Plaintiff may only assert those claims, which are personal to him. Warth v. Seldin, 422 U.S. 490, 499 (1975); see also Coal Operators Assoc., Inc. v. Babbitt, 291 F.3d 912, 915-16 (6th Cir. 2002). Thus, to the extent that Plaintiff seeks to assert a defamation claim on behalf of Mrs. Keeling, he lacks standing to do so. Therefore, this claim will be dismissed as frivolous for lack of subject matter jurisdiction. Babbitt, 291 F.3d at 915 ("[S]tanding to sue . . . is a jurisdictional requirement.").
D. Claim regarding City ordinance
Finally, to the extent that Plaintiff's request that this Court strike down any ordinance that denies liberty to certain groups of people (Count III of the complaint) might not be time-barred, that claim is vague and conclusory and, therefore, fails to state an adequate claim. Morgan v. Church's Fried Chicken, 829 F.2d 10, 12 (6th Cir. 1987). Some factual basis for such claims must be set forth in the pleadings. Chapman v. City of Detroit, 808 F.2d 459, 465 (6th Cir. 1986). Plaintiff's allegations in this regard are only that an ordinance restricts the sale of goods in certain areas and that Paducah's Mayor has "made it clear" that anyone not doing business in a building may not operate in certain areas, creating a "Class System" and violating Plaintiff's right to earn a living. The Court is not required to accept such conclusory and unsupported statements. Dellis, 257 F.3d at 511. Consequently, this claim will be dismissed for failure to state a claim upon which relief may be granted. See § 1915(e)(2)(B)(ii).
Cf. Kelley v. Metro.
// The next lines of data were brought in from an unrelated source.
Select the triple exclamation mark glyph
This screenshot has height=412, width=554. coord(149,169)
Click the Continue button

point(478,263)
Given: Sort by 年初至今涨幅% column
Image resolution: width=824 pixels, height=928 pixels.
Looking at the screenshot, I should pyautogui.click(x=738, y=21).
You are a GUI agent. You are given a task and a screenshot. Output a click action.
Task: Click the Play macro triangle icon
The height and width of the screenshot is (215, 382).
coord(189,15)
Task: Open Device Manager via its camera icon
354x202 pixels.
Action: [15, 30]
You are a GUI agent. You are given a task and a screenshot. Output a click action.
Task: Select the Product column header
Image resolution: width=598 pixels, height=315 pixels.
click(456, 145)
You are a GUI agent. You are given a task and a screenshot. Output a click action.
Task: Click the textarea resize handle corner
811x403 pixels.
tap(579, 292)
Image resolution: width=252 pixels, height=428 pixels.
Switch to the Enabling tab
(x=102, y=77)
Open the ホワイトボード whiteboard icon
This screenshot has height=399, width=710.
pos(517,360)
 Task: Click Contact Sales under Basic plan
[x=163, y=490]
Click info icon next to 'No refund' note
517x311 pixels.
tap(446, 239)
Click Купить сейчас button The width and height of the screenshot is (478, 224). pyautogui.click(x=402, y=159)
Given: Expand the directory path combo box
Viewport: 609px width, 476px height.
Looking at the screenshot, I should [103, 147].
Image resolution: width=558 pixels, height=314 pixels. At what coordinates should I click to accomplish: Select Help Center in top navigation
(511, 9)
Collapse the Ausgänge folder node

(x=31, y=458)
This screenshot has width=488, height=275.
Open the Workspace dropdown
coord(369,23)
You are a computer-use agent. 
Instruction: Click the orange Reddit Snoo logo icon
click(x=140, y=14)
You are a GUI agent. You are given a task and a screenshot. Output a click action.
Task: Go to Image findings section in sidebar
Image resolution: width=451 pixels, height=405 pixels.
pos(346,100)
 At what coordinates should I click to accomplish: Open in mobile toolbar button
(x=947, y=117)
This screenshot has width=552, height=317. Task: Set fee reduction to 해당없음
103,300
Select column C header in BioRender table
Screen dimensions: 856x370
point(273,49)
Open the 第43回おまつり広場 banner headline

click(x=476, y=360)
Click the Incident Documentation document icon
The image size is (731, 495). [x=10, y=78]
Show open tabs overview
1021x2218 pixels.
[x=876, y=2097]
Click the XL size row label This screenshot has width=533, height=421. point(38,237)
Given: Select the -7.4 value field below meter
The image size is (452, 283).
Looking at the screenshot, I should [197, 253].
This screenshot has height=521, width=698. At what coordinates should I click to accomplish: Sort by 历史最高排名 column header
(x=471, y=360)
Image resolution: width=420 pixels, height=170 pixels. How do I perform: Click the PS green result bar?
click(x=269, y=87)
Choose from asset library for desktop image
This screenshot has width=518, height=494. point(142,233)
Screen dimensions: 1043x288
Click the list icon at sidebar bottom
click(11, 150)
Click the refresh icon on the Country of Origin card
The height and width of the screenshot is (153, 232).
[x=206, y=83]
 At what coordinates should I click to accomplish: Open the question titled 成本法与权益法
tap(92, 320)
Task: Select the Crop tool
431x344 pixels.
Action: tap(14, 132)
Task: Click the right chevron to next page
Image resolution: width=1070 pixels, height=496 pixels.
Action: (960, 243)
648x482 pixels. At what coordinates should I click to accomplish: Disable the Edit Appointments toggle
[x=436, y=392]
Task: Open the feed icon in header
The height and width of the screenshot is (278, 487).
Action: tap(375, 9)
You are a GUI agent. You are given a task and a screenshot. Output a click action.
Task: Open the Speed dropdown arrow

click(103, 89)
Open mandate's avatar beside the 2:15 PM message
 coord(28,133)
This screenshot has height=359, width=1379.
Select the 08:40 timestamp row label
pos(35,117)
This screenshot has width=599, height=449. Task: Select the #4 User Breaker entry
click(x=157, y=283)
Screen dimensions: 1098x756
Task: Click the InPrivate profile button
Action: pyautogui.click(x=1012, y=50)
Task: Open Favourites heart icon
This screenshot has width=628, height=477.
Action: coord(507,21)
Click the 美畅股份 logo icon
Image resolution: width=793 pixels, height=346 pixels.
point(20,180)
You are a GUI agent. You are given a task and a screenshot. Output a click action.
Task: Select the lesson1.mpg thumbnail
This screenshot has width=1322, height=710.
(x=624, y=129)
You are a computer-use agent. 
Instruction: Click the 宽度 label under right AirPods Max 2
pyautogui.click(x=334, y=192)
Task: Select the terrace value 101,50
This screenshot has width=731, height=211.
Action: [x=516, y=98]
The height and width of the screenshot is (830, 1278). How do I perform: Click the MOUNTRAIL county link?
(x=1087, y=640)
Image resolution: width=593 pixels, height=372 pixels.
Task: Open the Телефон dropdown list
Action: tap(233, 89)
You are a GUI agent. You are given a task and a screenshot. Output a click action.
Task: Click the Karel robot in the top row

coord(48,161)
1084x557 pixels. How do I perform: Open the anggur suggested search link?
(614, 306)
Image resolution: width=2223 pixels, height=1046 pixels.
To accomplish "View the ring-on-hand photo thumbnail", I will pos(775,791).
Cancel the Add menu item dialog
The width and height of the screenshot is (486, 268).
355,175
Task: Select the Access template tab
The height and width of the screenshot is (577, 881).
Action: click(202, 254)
County Bd. of Educ., 615 F. Supp. 1139, 1153 (M.D. Tenn. 1985) (recognizing the general principle that statute of limitations begins to run from the date of injury, but explaining that "when the injury-causing activity continues over time, unabated, that conduct is not legitimized by the passage of time"), rev'd on other grounds, 836 F.2d 986 (6th Cir. 1987).
IV. CONCLUSION
The Court will enter an order consistent with this Opinion.